On October 13, 2006, Husband, who was then represented by counsel, filed a motion for reconsideration.  The family court judge held a hearing on the motion.  At the hearing, Husband’s counsel alleged the issuance of the order violated due process and denied him equal protection based on the following grounds:  (1) Husband did not receive “ample notice and an opportunity to answer [Wife’s] charges” with the assistance of counsel; and (2) Husband’s request for a continuance was denied whereas Wife was offered a continuance to retain counsel.  In making these arguments, Husband’s counsel claimed the order, specifically the finding of physical abuse, was a final order which could have future ramifications on Husband’s employment and his right to possess weapons.  Husband also characterized the proceeding under section 20-4-50(a) as “quasi-criminal” because “it takes away any citizen’s rights without due process without a full trial.”  Based on these arguments, Husband’s counsel requested a full hearing on the merits.  Counsel, however, recognized that a Temporary Restraining Order could be granted to protect Wife until a final resolution was reached on all of the issues. 

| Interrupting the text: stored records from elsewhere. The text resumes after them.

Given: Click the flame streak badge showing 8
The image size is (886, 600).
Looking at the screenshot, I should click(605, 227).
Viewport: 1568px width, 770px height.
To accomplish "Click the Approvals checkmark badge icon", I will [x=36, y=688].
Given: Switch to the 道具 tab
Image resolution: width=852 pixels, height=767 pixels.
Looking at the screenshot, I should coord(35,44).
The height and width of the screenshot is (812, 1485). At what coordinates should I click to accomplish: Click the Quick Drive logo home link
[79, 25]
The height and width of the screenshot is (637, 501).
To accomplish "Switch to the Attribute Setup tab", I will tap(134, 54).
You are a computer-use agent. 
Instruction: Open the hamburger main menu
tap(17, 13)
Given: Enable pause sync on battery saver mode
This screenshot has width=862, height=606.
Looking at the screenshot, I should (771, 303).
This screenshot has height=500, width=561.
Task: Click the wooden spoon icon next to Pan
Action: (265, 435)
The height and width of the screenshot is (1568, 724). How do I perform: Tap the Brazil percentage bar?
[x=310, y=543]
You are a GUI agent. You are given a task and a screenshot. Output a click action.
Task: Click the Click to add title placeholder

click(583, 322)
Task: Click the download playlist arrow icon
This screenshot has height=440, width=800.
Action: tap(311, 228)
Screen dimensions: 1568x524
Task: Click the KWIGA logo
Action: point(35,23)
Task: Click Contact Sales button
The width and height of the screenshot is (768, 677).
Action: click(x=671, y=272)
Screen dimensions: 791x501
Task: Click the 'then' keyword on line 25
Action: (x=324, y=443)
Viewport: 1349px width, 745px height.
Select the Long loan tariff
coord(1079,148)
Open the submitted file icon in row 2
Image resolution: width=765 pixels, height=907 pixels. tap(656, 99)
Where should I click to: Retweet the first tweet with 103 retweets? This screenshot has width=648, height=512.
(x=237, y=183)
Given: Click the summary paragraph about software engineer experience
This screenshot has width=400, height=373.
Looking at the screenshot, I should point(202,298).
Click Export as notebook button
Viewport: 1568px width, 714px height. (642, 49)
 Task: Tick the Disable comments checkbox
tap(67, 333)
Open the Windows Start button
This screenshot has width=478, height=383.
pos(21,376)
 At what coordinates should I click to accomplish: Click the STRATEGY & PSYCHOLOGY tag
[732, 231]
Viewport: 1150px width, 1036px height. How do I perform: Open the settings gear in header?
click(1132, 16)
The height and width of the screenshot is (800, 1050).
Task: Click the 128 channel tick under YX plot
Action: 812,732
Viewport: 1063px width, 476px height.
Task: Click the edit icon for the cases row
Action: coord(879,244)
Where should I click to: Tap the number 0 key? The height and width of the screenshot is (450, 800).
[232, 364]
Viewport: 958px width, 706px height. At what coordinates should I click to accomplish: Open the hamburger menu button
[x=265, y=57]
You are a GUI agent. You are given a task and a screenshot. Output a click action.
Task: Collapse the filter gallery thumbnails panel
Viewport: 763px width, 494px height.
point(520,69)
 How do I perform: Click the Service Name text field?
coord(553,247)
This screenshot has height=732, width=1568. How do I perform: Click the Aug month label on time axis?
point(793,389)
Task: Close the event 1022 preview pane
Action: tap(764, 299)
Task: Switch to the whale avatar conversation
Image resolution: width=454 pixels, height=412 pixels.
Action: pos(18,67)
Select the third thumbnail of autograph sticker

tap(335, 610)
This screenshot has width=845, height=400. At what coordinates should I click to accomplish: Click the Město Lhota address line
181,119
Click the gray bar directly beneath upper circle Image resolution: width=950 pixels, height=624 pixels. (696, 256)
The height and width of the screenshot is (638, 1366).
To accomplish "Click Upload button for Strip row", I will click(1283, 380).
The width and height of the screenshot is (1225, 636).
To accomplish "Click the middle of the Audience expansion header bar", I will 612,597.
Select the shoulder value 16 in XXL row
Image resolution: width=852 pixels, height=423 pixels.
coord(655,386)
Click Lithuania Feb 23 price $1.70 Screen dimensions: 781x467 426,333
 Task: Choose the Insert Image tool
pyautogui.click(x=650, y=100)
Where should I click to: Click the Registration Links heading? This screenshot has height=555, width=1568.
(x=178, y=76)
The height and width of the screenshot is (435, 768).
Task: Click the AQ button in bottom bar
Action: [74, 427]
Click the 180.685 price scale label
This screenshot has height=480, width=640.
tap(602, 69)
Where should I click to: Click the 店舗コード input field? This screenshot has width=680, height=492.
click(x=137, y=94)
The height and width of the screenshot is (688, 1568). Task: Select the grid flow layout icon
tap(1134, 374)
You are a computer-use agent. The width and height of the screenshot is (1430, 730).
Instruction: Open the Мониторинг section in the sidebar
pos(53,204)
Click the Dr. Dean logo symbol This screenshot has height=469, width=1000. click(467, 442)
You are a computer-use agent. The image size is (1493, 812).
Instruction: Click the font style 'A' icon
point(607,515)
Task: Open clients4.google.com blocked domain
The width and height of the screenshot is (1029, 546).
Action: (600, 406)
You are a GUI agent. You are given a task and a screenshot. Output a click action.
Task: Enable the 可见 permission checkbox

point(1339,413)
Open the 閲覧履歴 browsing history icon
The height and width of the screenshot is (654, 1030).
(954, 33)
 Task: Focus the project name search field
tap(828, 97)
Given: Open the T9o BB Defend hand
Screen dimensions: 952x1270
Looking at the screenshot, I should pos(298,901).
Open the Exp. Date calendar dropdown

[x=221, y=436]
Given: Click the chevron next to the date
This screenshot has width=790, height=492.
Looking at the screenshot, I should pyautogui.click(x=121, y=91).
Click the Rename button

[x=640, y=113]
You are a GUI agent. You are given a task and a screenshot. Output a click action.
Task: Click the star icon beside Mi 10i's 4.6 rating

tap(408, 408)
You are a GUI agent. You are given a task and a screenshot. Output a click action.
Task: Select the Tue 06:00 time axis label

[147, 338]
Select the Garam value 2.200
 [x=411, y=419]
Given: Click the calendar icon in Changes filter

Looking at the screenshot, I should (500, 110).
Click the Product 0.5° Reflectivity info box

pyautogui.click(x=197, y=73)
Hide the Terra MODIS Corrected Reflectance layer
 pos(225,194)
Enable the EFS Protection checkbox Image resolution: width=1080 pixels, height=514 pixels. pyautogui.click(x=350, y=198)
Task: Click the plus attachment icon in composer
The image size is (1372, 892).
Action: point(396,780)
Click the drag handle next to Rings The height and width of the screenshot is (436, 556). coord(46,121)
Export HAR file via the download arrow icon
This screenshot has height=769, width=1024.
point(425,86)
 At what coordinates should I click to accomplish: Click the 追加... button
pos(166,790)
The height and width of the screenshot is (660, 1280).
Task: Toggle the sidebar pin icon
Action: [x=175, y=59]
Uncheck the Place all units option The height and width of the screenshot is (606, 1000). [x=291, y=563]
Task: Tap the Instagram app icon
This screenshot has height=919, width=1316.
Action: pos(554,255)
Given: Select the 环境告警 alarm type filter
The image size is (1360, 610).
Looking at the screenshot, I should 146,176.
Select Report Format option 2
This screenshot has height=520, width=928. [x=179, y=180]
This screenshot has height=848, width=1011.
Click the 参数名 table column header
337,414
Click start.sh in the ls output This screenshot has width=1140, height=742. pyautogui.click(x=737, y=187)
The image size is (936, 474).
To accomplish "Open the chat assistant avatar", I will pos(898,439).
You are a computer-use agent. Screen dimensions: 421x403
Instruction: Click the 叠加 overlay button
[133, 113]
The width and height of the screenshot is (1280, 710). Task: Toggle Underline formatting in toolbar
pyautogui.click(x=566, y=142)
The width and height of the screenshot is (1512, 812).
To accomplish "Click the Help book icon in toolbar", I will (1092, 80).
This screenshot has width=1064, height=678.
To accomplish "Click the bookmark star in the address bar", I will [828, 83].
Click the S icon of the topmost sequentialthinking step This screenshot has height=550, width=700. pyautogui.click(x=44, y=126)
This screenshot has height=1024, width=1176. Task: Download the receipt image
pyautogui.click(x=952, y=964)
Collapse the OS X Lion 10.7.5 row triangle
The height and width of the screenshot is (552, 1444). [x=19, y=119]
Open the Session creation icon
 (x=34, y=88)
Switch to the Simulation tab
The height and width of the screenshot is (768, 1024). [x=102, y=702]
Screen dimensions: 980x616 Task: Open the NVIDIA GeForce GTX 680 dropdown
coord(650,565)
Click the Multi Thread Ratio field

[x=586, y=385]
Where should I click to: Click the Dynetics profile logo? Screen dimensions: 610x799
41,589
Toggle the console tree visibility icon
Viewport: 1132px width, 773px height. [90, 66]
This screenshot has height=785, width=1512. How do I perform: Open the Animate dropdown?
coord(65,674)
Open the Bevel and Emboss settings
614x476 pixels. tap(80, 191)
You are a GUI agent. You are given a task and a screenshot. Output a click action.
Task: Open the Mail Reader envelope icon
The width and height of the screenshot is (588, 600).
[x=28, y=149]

By order dated December 15, 2006, the family court denied Husband’s motion for reconsideration.  The court found Husband’s due process rights were not violated by the short-time frame preceding the emergency hearing given the statute specifically permitted the court to conduct the hearing within twenty-four hours after Wife’s petition was served.  Additionally, the court held the denial of Husband’s motion for a continuance did not violate due process because the statute was intended to protect the alleged victim of domestic abuse.  Because Wife chose to proceed with the hearing, the court believed that allowing Husband to delay the hearing “would defeat the clear legislative intent of the statute which is to provide alleged victims of abuse immediate access to the Court for orders of protection.”  Finally, the court found Husband’s equal protection claim to be without merit.  Relying on the terms of the statute, the court found the “Act affords protection for males, females and minor children alike.”  The court believed that the emergency hearing would not have been conducted differently “if the sexes of the parties were switched.”  Subsequently, Husband filed this appeal.

I.  DUE PROCESS

Husband challenges the issuance of the family court’s order on two due process grounds.  Given the permanency and collateral consequences inherent in a finding of physical abuse, Husband first contends the provision of section 20-4-50 which permits a hearing within twenty-four hours of the service of the petition violates due process.  As a second ground, Husband asserts the family court’s denial of his motion for a continuance constituted an abuse of discretion and violated his right to due process.  Specifically, he claims the short notice and denial of a continuance prohibited him from procuring counsel.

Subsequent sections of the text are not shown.